### Required tasks
- 1) From the article on Gov. Gregoire's promises, extract the passage between "Now that Chris" and "good for Gregoire.", inclusive.
- 2) Using the article on Gov. Gregoire's promises, decide whether each statement agrees with it. Answer yes or no for each and quote the words that decide it. (a) Gregoire picked Jay Manning as the state's ecology director. (b) Gregoire had never served as ecology director. (c) Billy Frank Jr. chairs the Washington Environment Council.
- 3) Pick up the article on Gov. Gregoire's promises after its final sentence and keep writing.

### Text

March 2005

The Promises of Gov. Gregoire

Now that Chris Gregoire is governor—can we agree on that already?—Evergreen News will begin regular updates on her progress toward meeting campaign promises. As early endorsers of Gregoire (see our Feb. 2004 issue), EM hopes to report many promises delivered.

First, let’s talk reality. You are only as good a leader as the top officials in your administration. So far, so good for Gregoire.

She named Seattle attorney and longtime environmental activist Jay Manning to be the state’s ecology director (a position Gregoire once held). Manning has been president of the private Washington Environment Council. He is a good choice, especially as someone who can speak his mind and not worry about political fallout.

Case in point: In a Post-Intelligencer guest column last spring, Manning and co-writer Billy Frank Jr. took former Gov. Gary Locke and the state legislature to task for “trying to pull a fast one in the wee hours of the regular session and pass bills that would have weakened our state’s water laws.” Frank is chairman of the Northwest Indian Fisheries Commission.

### Source excerpt
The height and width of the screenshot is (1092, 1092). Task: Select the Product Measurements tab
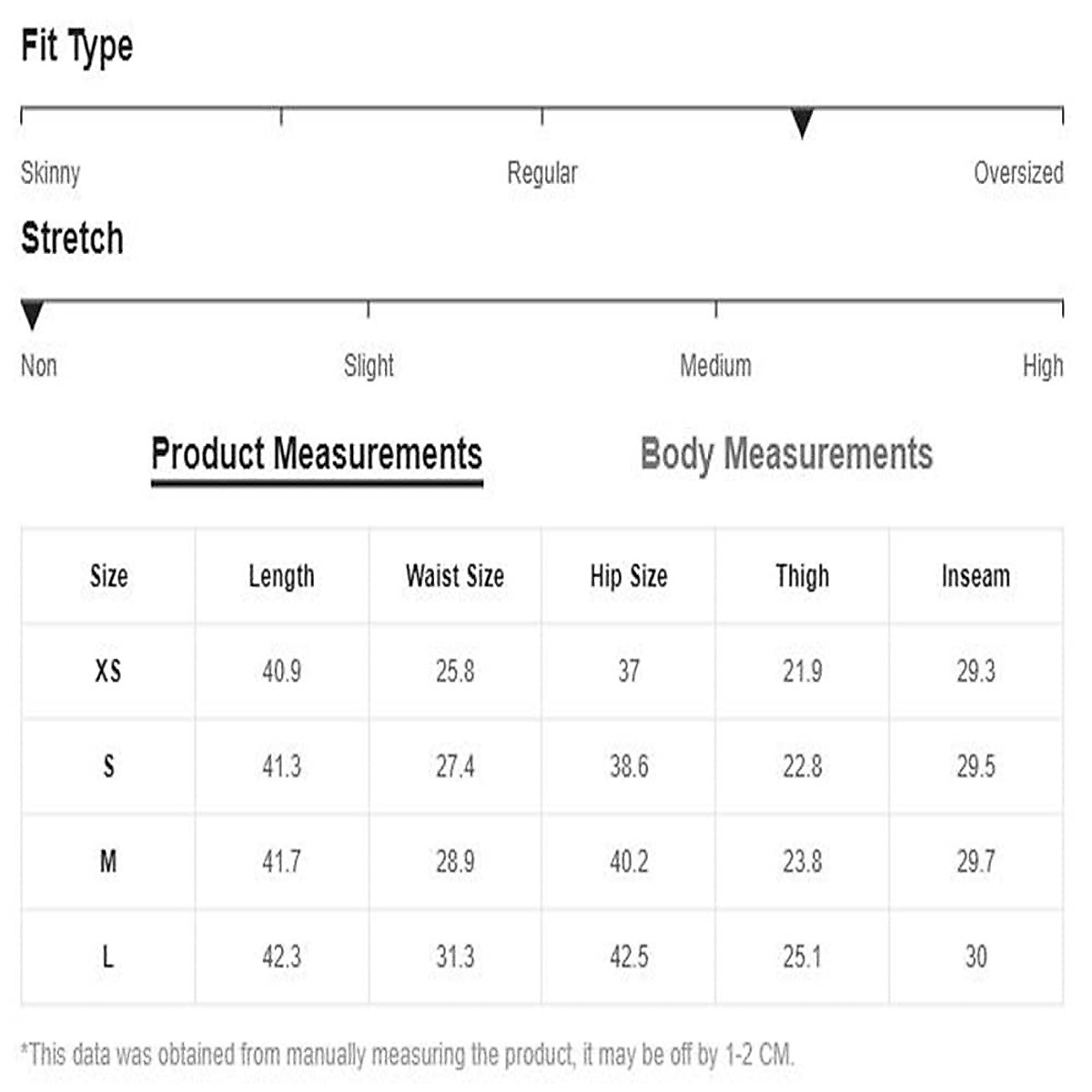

### Answers
- 1)
Now that Chris Gregoire is governor—can we agree on that already?—Evergreen News will begin regular updates on her progress toward meeting campaign promises. As early endorsers of Gregoire (see our Feb. 2004 issue), EM hopes to report many promises delivered.

First, let’s talk reality. You are only as good a leader as the top officials in your administration. So far, so good for Gregoire.

- 2)
(a) Yes: "She named Seattle attorney and longtime environmental activist Jay Manning to be the state’s ecology director"
(b) No: "(a position Gregoire once held)"
(c) No: "Frank is chairman of the Northwest Indian Fisheries Commission."

- 3)
Manning and Frank went on to explain that state industry and agriculture represent more than 80 percent of the public water supply used each year. The guest columnists were most alarmed at the proposed exemptions from clean water laws granted to big water irrigators and others.

It’s good to know Manning will be watching our water from his place in Gregoire’s inner circle. One environmentally friendly heads-up: Manning will take on a brainstorming project during his early months on the job to “decide as a state what we want our environment to be like 15 years from now,” said Gregoire.

One likelihood: That environment will include a smoke-free indoors in all public places (look out, bar smokers). When the governor reappointed the popular Mary Selecky to another term as director of the state Department of Health, Gregoire and Selecky both pledged to work toward a statewide smoking ban in all public places. They plan to make their case based on secondhand smoke.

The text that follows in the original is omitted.